VMWARE

Notes from reviews:
-----
What if hash collides? A: use chaining; check page completely

Want more information!
- see ASPLOS paper
- see OSDI networking paper

Random sampling: is it good enough? ANSWER: look at results!

-----

NOTE FOR FUTURE REVIEWS: A summary of the (a) what kind of performance
is being improved, and (b) a high-level approache to improving
performance
NOTE: No relevance needed

-----


Virtual machine overview

- use SW to implement privileged machine interface
- allows multiple OS to run on a single machine
- e.g. when change page table register, trap into software -- VMM or
hypervisor that changes software instead, perhaps real hardware in a
different way.
- vmm interposes on all access control of hardware: e.g. privileged
instructions, i/o. Reimplements these in software. E.g. for a block
device, translates block number. Like virtual memory
- OS running in a vm is called a "guest"

QUESTION: why not add blades instead of running 10 VMs on a host?
ANSWER:
- management costs lower on a single node, (e.g. fewer things to break)
- can have workloads that require only a fraction of a blade
- encapsualtes state for migration, save & restore, checkpoint, resume
- simplifies mgmt (e.g. no hardware dependencies in OS)

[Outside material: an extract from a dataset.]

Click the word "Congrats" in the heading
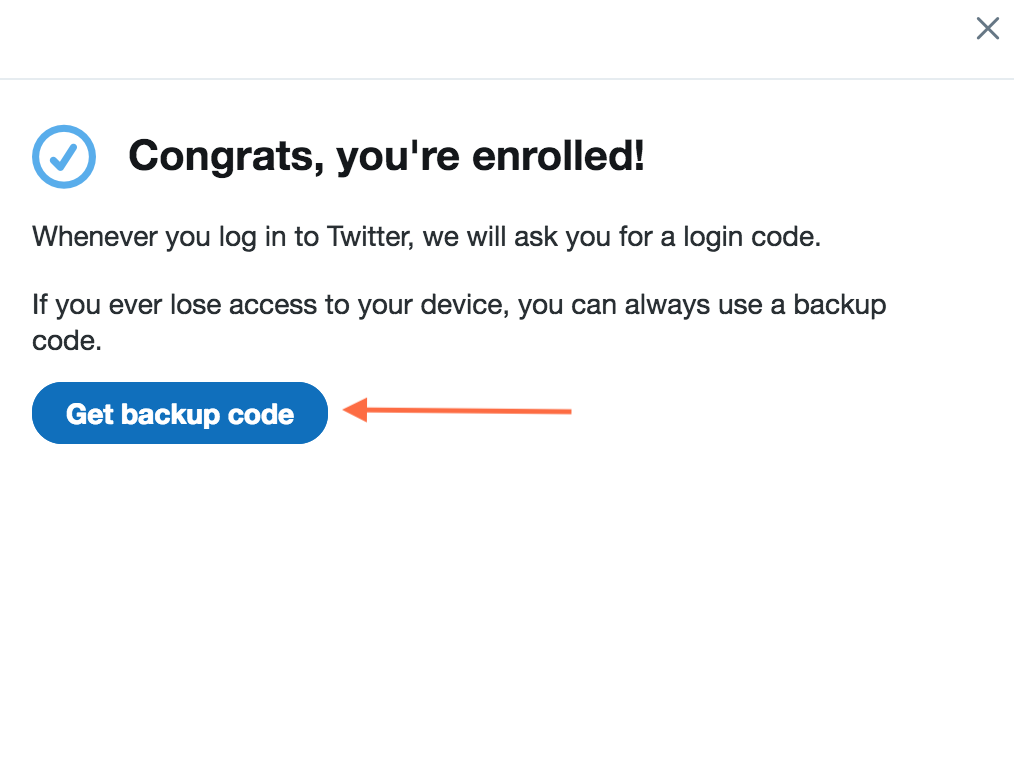Image resolution: width=1014 pixels, height=784 pixels. [220, 156]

QUESTION: How much is slowdown of virtual machine? Where does it come
from?
ANSWER:
SPECint: 0-10%
SPECjbb: 1-2%
Compile, apache, 2d graphcs: 40-80%
OVERHEAD COMES FROM:

- every entry into kernel (trap, system call) costs 2x to enter VMM
first

- all privileged instructions (e.g. cli, load tss, iret, modify pte)
cause overhead


VM Memory management:
- guest OS sees "physical" addresses, that it puts in a page table
- VMM translates "physical" addresses into "machine addresses" that
the HW understands.
- Essentially, double translation
- Optimization: stick VA -> MA translation directly in page table (as
a cache), on fault consult VA -> PA -> MA translation
- shadow page tables in VM hold PA -> MA translation
- Key point: can change PA->MA translation in VMM: can share pages,
swap out pages

VM uses

- server consolidation: take many apps that were on different servers
and put them on one. Saves management costs, power, computers

- run multiple OS: can run an OS for one application, or for testing

VM styles

- hosted: runs on top of existing OS, uses OS services to allocate
memory and I.O. E.g. send() for sending a packet, read() for reading
a block off disk. Benefit: uses existing driver, co-exist with
native environment for speed

- Native: no underlying OS. VMM provides own drivers, own everything

QUESTION: why the choice? Native faster but coexists less well --
nothing runs at native speed, e.g. graphics drivers

- Pure virtualization: run unmodified OS. Anything OS does must be
handled by VMM. E.g. OS updates page table, VMM must capture and
update real page table

- Paravirtualization: modify OS to avoid tricky cases. E.g. have OS
make calls to update va->pa mappings rather than edit page
table. E.g. have special drivers that call VMM rather than emulating
existing HW.

QUESTION: why the choice? Pure virtualization more flexible, can run
anything. Paravirtualization faster, easier to implement

VMWARE PROBLEM:

- Want to statistically multiplex OS, so can have efficient memory
usage (avoid cost of buying lots of memory)
- Can't control how guest OS manages memory directly; must tell it
that it has a fixed amont of memory (e.g. no hotplug / hotremove)

GOAL:

- Vary mahine memory allocated to a VMM
- separate policy (how much memory, what memory) from mechanism (how
do you get pages)

Mechanisms: for removing / adding pages

Policies: for determining how much memory a VMM should have, when to
reclaim, how much to reclaim (or grant)

----------------------------
Mechanisms:
----------------------------

1. Worst case: paging. Can select pages from a VMM and swap them to
disk
QUESTION: why so bad? used by OS
ANSWER: incomplete knowledge of what pages should be taken. E.g. might
interfere with working set policy of OS -- page not used, but
because process not scheduled but will be soon, or page is pinned
in OS for good reasons.
ANSWER: double-paging. VMM may swap a LRU page, then OS swaps same
page -- double cost, single benefit

QUESTION: VMWARE uses random paging. WHY? Is it a good or bad thing?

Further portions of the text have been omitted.